🤖 AI Summary
Existing audiobook generation systems suffer from monotonous prosody, reliance on manual hyperparameter tuning, or speaker-specific training. This paper proposes MultiActor-Audiobook—the first framework enabling zero-shot, multi-character, and multimodal (speech + facial animation) audiobook generation. Our approach addresses these limitations through two core innovations: (1) Multimodal Speaker Persona (MSP) modeling, which ensures cross-character prosodic consistency and expressiveness via joint speech–face representation learning; and (2) Large Language Model–driven Script Instruction Generation (LSI), which automatically injects character identity, emotion, and intonation priors into the synthesis pipeline.

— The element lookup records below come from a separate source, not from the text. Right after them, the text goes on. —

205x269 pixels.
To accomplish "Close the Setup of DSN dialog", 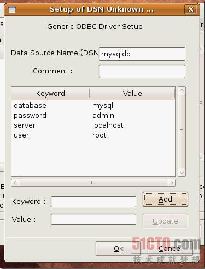I will tap(191, 9).
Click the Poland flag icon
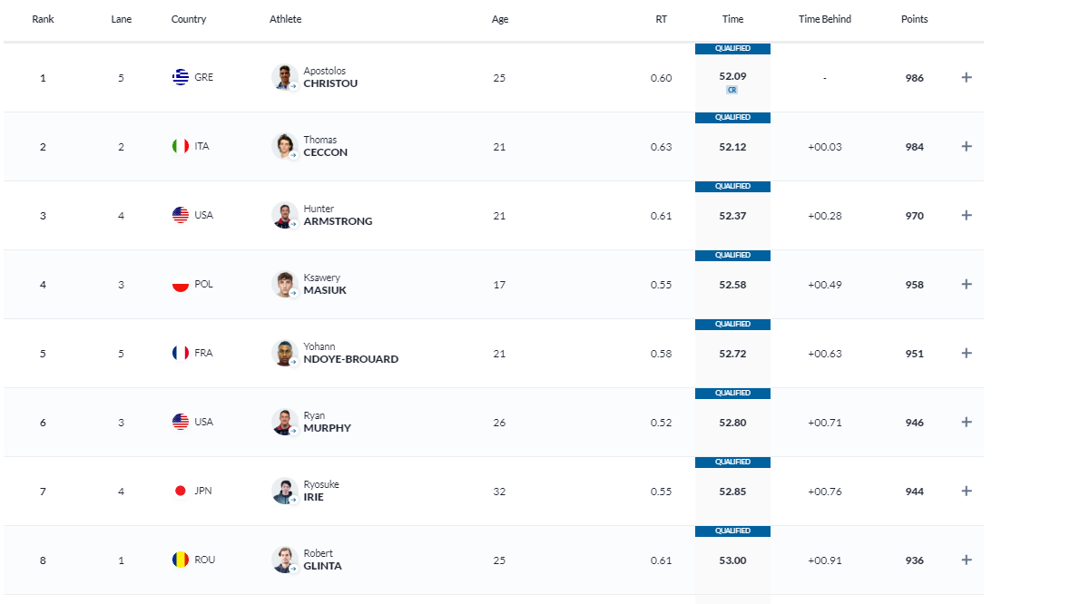1090x604 pixels. (x=181, y=284)
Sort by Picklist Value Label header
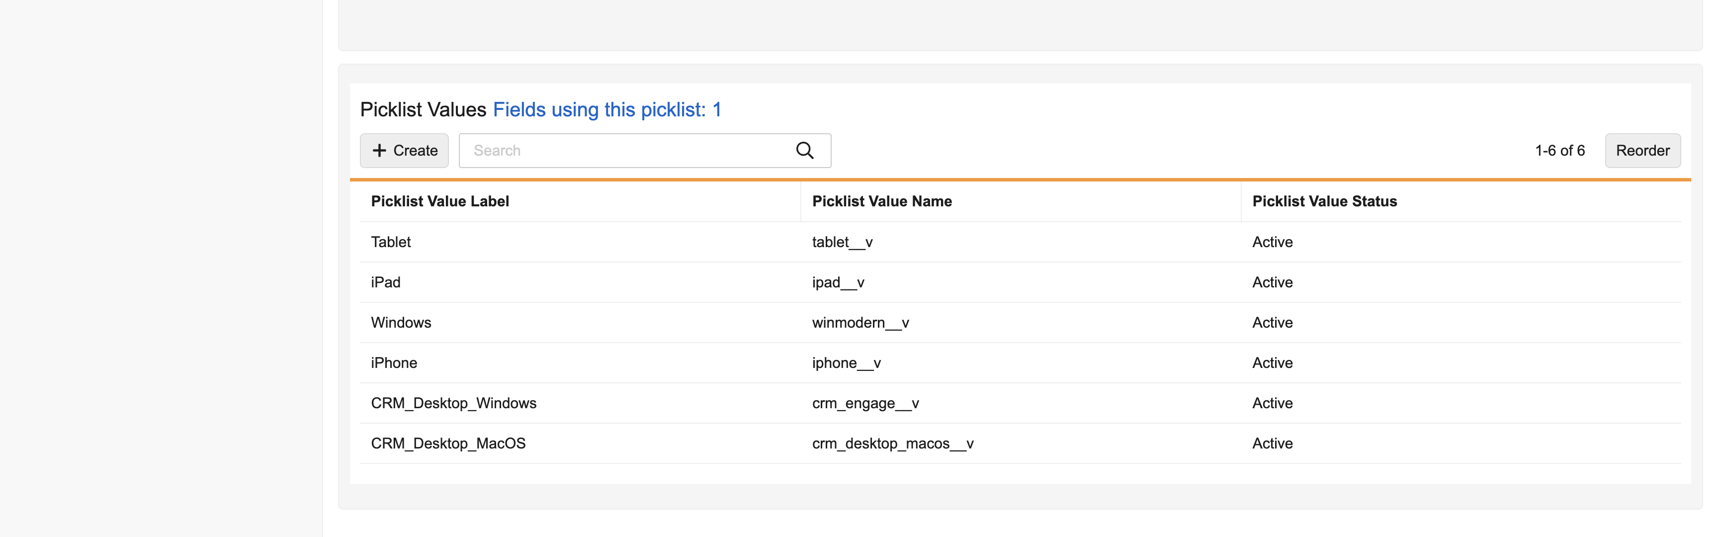Image resolution: width=1718 pixels, height=537 pixels. (440, 201)

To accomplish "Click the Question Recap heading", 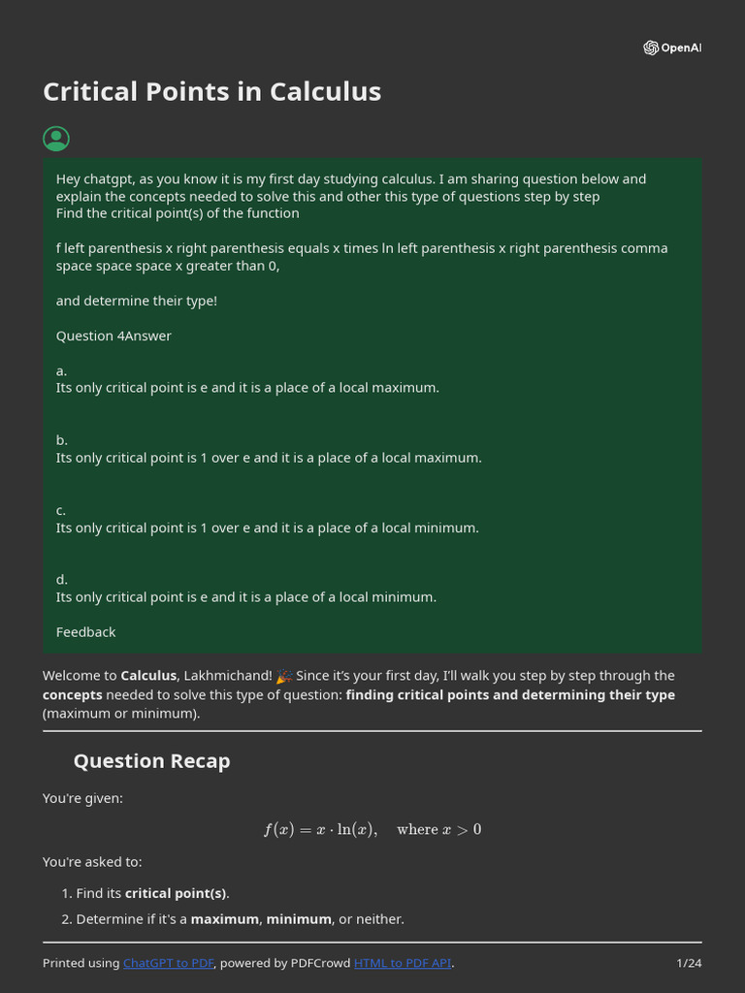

The method integrates multimodal representation learning, LLM-based instruction engineering, synchronized speech–facial animation modeling, and zero-shot text-to-speech. Human evaluation and assessment by multimodal large models demonstrate performance competitive with commercial systems. Ablation studies confirm that MSP and LSI significantly improve emotional expressiveness accuracy (+18.7%) and character consistency (+22.3%).
📝 Abstract
We introduce MultiActor-Audiobook, a zero-shot approach for generating audiobooks that automatically produces consistent, expressive, and speaker-appropriate prosody, including intonation and emotion. Previous audiobook systems have several limitations: they require users to manually configure the speaker's prosody, read each sentence with a monotonic tone compared to voice actors, or rely on costly training. However, our MultiActor-Audiobook addresses these issues by introducing two novel processes: (1) MSP (**Multimodal Speaker Persona Generation**) and (2) LSI (**LLM-based Script Instruction Generation**). With these two processes, MultiActor-Audiobook can generate more emotionally expressive audiobooks with a consistent speaker prosody without additional training. We compare our system with commercial products, through human and MLLM evaluations, achieving competitive results. Furthermore, we demonstrate the effectiveness of MSP and LSI through ablation studies.